04 Jun 2020 | 08:12 UTC — Tehran

Iran signs 2-year pact to export electricity to Iraq

Highlights

Previously, both signed a one-year agreement

Iraq paid $400 mil, or half of cost of electricity supply

US extends Iraq's sanctions waiver for Iranian electricity on May 7

Tehran — Iran has signed a two-year agreement to export electricity to Iraq, Iranian state-run news agency IRNA reported on June 3, despite Baghdad having only received a 120-day extension to its waiver for the import of electricity from sanctions-hit Tehran.

Iranian electricity minister Reza Ardakanian, who visited Baghdad on June 3, told IRNA the contract used to be for a one-year period, but in his latest trip, both sides have agreed to sign a contract for the export of electricity in 2020 and 2021. He did not specify the amount of electricity to be exported to Iraq.
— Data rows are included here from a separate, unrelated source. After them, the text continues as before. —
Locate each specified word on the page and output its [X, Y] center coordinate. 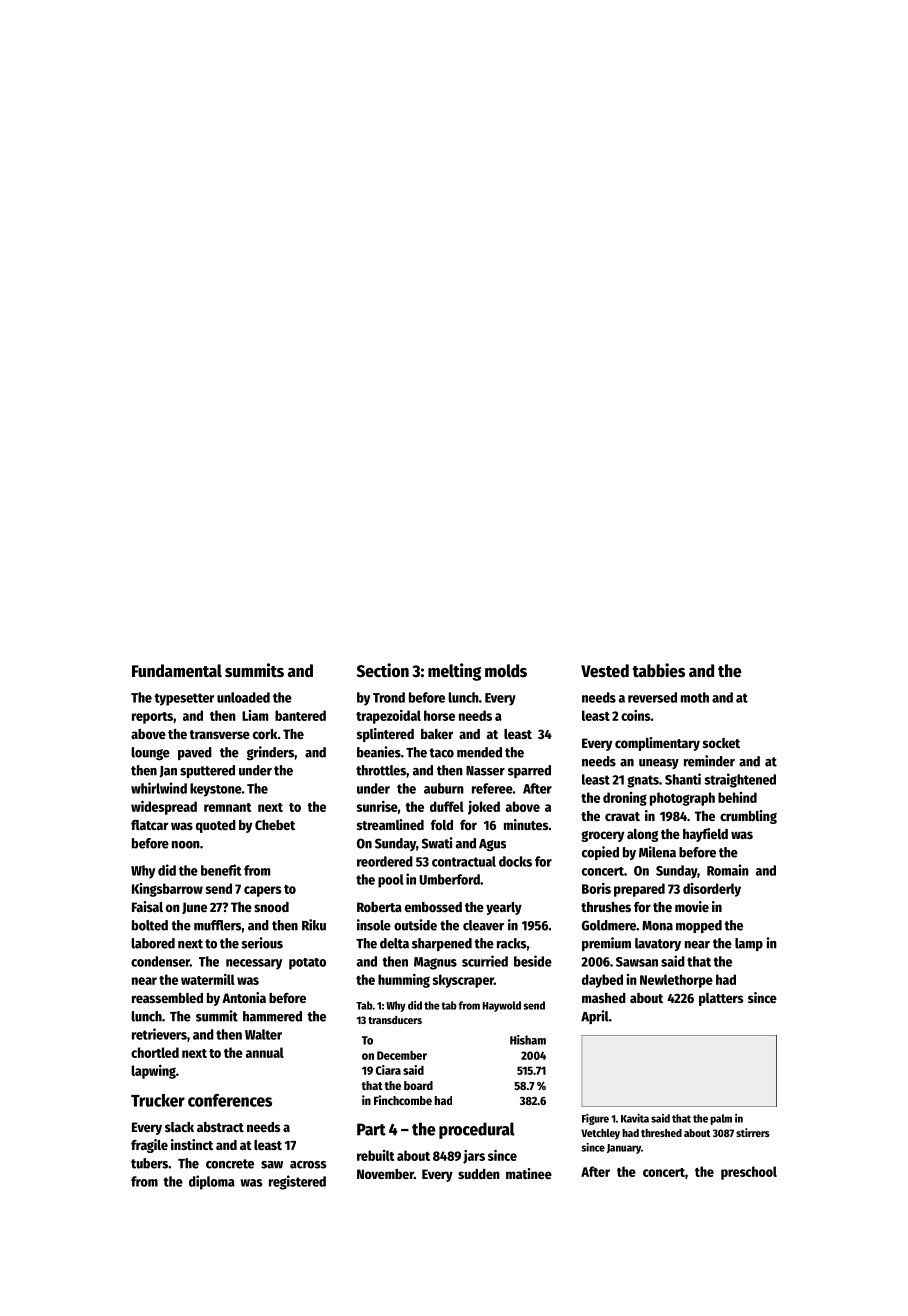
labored [153, 943]
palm [721, 1119]
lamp [749, 944]
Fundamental [177, 671]
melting [454, 672]
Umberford [449, 879]
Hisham [528, 1040]
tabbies [658, 670]
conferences [230, 1100]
Iraq has yet to confirm the signing of the agreement, but said that the Iranian minister had visited top officials in Baghdad on June 3.

During his trip to Iraq, the Iranian minister told IRNA that Baghdad paid $400 million, or half the cost of the supply of electricity.

Both countries also reviewed previous agreements and a three-year plan for the revamping of Iraq's electricity industry with the help of the Iranian private sector, he said.

An Iranian technical and expert delegation will visit Iraq next week to sign two contracts on reducing power grid losses and repairing electricity equipment, the minister added.

Waiver extension

The US on May 7 extended Iraq's sanctions waiver for 120 days, enabling it to import electricity from Iran, which the Trump administration has done in a show of support for the appointment of the new Iraqi prime minister last month, providing some stability to the politically fractured nation.

The US, which has sought to squeeze Iran by imposing sanctions on its energy exports in 2018, has granted Iraq a series of waivers enabling it to maintain electricity imports from its neighbor. But the length of the waivers has been shortened as the US has pressured Iraq to reduce its dependency on Iranian energy supplies.

The last waiver, which was for 30 days, had been granted on April 26.